Selected excerpt Block Start

I’m very proud of the piece I wrote about my dad’s book, but it was very, very hard to write. Not because of some emotional block but because my instinct was to sit down and write a dry analytical piece, and my dear friend and editor Jason Briggeman was not about to allow that. It had to be something enjoyable to read, something that played up a son’s relationship to his father as a source of entertainment as well as insight. I wrote several drafts that played this angle but offered little insight, and several dry analytical drafts, and putting the two together was not easy and did not come quickly.
I am now embarking on a similar project, perhaps even more challenging. I had hoped to make some progress on it this weekend, but I did not. So here I am again, to talk about some things I have read, among other things. I’m hoping this will grease the wheel a bit, and ideally help me think through the very things I’m attempting to write about.

Selected excerpt Block End
Given data Block Start

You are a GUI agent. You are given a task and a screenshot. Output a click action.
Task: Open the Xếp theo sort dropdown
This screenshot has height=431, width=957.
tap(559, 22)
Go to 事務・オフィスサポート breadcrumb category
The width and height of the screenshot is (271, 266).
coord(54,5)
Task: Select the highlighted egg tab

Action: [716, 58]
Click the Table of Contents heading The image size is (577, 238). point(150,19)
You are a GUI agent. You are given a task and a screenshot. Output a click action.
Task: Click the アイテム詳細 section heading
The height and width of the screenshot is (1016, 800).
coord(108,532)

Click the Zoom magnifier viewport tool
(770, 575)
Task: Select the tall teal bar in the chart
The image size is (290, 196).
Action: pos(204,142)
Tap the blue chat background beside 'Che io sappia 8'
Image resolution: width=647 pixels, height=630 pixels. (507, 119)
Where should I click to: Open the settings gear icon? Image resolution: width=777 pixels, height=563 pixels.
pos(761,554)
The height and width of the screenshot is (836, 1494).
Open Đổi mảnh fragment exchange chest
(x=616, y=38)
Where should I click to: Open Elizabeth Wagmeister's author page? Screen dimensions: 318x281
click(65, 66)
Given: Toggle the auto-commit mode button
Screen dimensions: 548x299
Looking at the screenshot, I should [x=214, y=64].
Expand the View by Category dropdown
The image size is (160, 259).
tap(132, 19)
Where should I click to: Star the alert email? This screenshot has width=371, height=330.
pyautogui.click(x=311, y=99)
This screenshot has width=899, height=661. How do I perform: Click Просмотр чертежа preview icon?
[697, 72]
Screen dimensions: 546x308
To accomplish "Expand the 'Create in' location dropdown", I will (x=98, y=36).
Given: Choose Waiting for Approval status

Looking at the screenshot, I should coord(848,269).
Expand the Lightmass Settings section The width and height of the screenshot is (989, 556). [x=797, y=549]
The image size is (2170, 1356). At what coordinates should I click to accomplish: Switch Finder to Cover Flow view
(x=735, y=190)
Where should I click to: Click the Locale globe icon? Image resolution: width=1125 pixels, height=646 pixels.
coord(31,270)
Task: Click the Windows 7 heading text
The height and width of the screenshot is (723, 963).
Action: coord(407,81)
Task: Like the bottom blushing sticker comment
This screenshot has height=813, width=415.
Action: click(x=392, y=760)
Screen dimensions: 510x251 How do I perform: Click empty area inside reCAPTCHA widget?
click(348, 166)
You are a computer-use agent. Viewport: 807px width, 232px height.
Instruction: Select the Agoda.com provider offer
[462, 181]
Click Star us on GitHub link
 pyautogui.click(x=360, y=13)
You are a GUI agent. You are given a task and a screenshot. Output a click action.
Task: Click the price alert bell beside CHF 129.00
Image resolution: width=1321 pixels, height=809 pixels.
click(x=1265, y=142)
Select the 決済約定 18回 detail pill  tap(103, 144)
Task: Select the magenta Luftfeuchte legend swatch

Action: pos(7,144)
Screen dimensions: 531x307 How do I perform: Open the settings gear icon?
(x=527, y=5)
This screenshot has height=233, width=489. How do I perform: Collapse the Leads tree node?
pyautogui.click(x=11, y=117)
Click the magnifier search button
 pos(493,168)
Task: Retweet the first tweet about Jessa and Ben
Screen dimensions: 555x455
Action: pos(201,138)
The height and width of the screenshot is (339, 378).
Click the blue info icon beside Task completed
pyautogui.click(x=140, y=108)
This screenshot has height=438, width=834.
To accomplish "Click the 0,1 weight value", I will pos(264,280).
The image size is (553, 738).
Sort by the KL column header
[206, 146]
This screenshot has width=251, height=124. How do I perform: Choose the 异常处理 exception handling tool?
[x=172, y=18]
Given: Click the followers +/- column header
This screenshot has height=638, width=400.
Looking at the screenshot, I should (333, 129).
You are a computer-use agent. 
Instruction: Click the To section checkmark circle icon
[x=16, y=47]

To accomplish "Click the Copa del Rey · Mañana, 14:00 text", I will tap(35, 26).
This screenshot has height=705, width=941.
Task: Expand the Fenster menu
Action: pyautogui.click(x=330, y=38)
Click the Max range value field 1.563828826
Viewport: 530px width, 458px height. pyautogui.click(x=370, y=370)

Given data Block End

# Exercise instructions:
A – In the passage about writing a piece on a father's book, who is named as the friend and editor who wanted the piece to be enjoyable to read?
B – Write the next part of the passage about writing a piece on a father's book, picking up after its final sentence.
The rows are drawn from a separate source unrelated to the text.

# Per-task outputs:
A – Jason Briggeman.

B –
Rhetoric
I recently finished reading Aristotle’s Rhetoric (specifically, George Kennedy’s translation, which calls it On Rhetoric). This was done for the project I am working on. Until now, I have read a great deal about this work but not actually read it; most people’s relationships to most classics, though we pretentious types don’t like to admit it. I’m actually prepared to defend the practice: what is valuable is familiarity with the subject matter, and the value of specific texts is what they have to offer on that score. Authoritative texts are useful as reference points for a discursive community, but precisely because they are authoritative you can get a pretty good idea of what they’re all about just by engaging with the community.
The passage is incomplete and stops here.